Lambdas are "Closures" (for now)

Technically a "Closure" is a lambda that is able to capture long-lived references to the values defined outside the body of the lambda, importantly, keeping that reference even as the lambda itself leaves the scope (passed into another scope or returned). This is exactly how Python lambdas work, for example.

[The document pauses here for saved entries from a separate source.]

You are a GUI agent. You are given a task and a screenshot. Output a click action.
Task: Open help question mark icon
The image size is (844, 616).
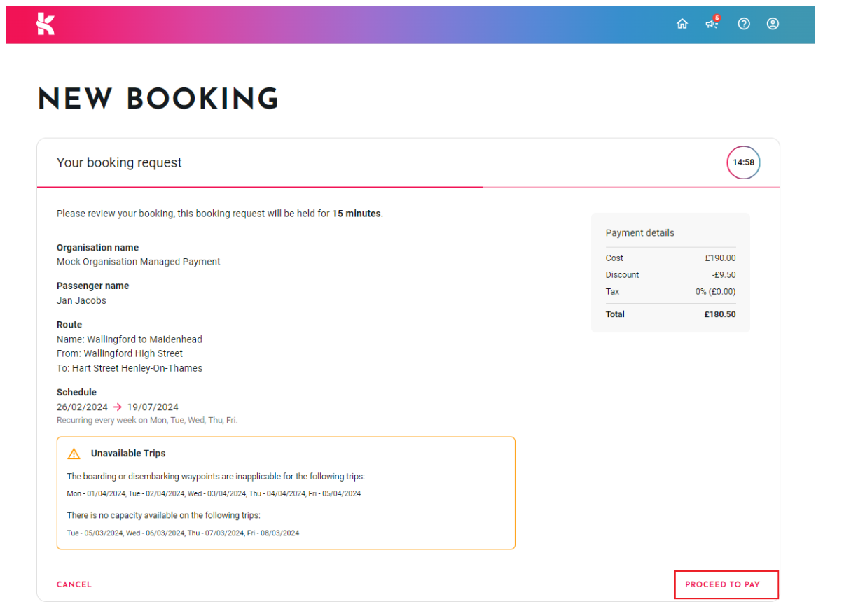tap(744, 24)
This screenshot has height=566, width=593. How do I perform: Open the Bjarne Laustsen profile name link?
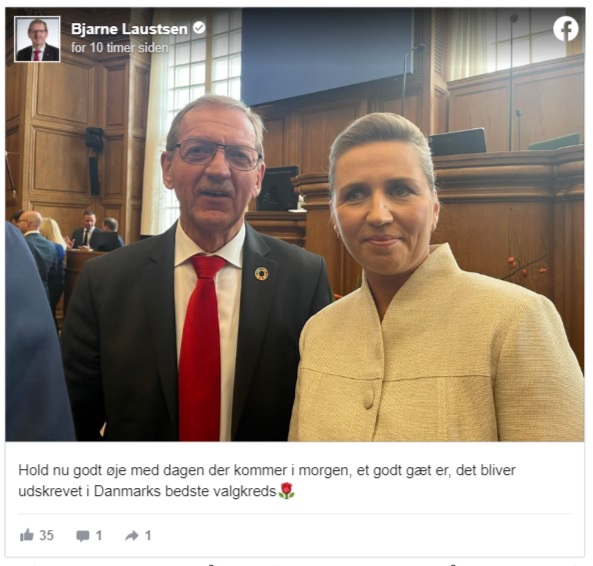[129, 29]
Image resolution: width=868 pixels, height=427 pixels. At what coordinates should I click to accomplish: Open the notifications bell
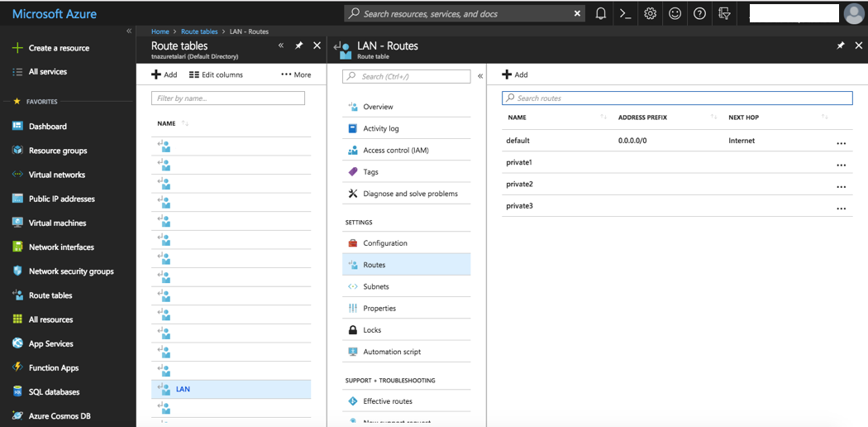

Unfortunately, this leads to hard-to-understand code as you end up with "spooky action at a distance" where calling a lambda can cause some faraway data to be changed without realizing it. For Claro's more advanced "Fearless Concurrency" goals, this is even worse because it represents hidden mutable state which would invalidate Claro's goals of making multithreaded code unable to run into data races. Instead, to solve this, when lambdas reference names in outer scopes, they make a local copy, and can't mutate the outer scope.

The Bad (The TODO)

The below example demonstrates the main current implementation flaw of lambdas which will be updated to ensure that lambdas are always pure functions:

var i = 0;
var f: function<int -> int> = x -> {
    i = i + x; # `i` is captured, and also locally updated. Will be impossible in the future. 
    return i;

print(f(0)); # 0   <-- `f` is stateful and mutates its internal state on each call.
print(f(1)); # 1
print(f(5)); # 6
print(f(5)); # 11  
print(i);    # 0   <-- at least `i` is still unchanged.